Why is all-caps white font so often used in memes?

Archie D'Cruz:

Because of laziness, mostly. And Microsoft.

A great majority of memes floating around on the internet today are created using meme generators—web tools where you can select an image, add your text, and post it to social media. Easily done in under a minute without you having to fiddle around in Photoshop.

What’s common to just about all of them is the default setting: the same blocky typeface, in white all-caps, and text outlined in black. Those settings make it easy to read on virtually any image, dark or light.

Most of the popular meme generators don’t allow you to change the typeface, the color or the case, but even with the ones that do, these options are downplayed. So when you do run into a meme, you will almost certainly see something like this:

A screen shot of several popular internet memes

But how did this come to become the default? That’s where Microsoft comes in.

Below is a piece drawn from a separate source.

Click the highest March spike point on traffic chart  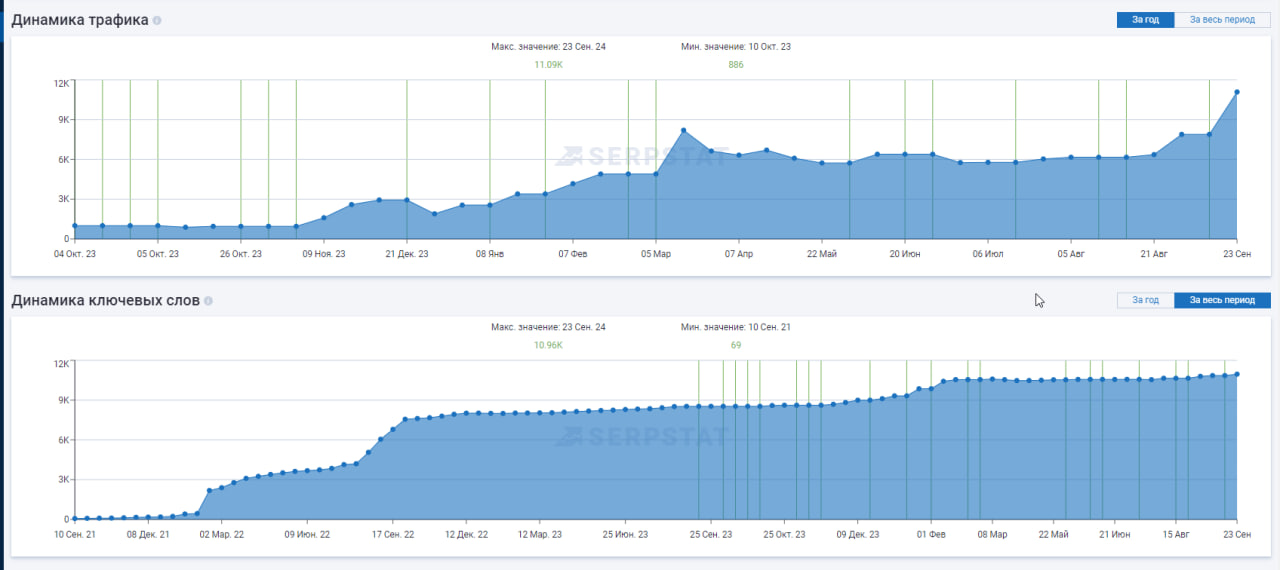click(x=683, y=131)
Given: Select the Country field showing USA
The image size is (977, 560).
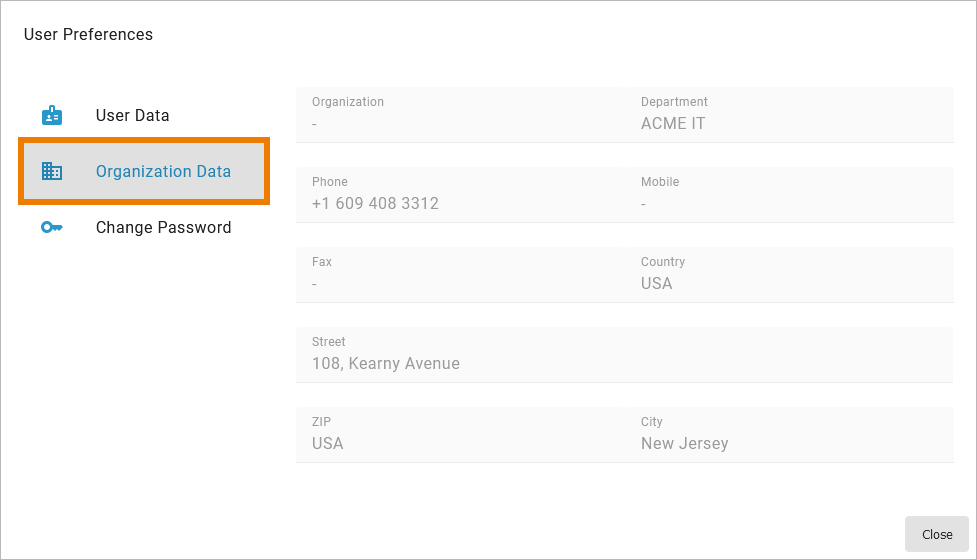Looking at the screenshot, I should tap(790, 284).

The typeface used in most memes is Impact, created in the sixties when the Swiss typographic style—clean, strong, legible—began to dominate graphic design. It was created by Geoffrey Lee, who sold it to British typeface foundry Stephenson Blake, which in turn sold it to Monotype after getting out of the font business.

As the internet gained in popularity in the '90s, Microsoft spearheaded a project to create a standard pack of fonts for the web.

It licensed 11 fonts, including Impact, from Monotype, and published them as freeware. These were included in the Windows 98 operating system, which dominated the market at the time.

Little surprise, then, that the earliest memes—which were created using MS Paint or Photoshop—would feature Impact. Along with Arial Black, it was easily the strongest of the core fonts and the most legible when placed on an image. Unlike Arial, it was also very condensed, which allowed for more text to fit in.

When websites featuring meme generators (or image macros, to use the technical term) arrived on the scene, Impact was an obvious choice: free to use, and easily readable on virtually any image.

Over the years, there have been sites that have tried to be unique—offering different font choices, darkening the image below the type, putting text above and below images, putting text in boxes—but by now using Impact in white all-caps for memes has become something of a meme itself.

The Impact font gets its own meme

This post originally appeared on Quora. Click here to view.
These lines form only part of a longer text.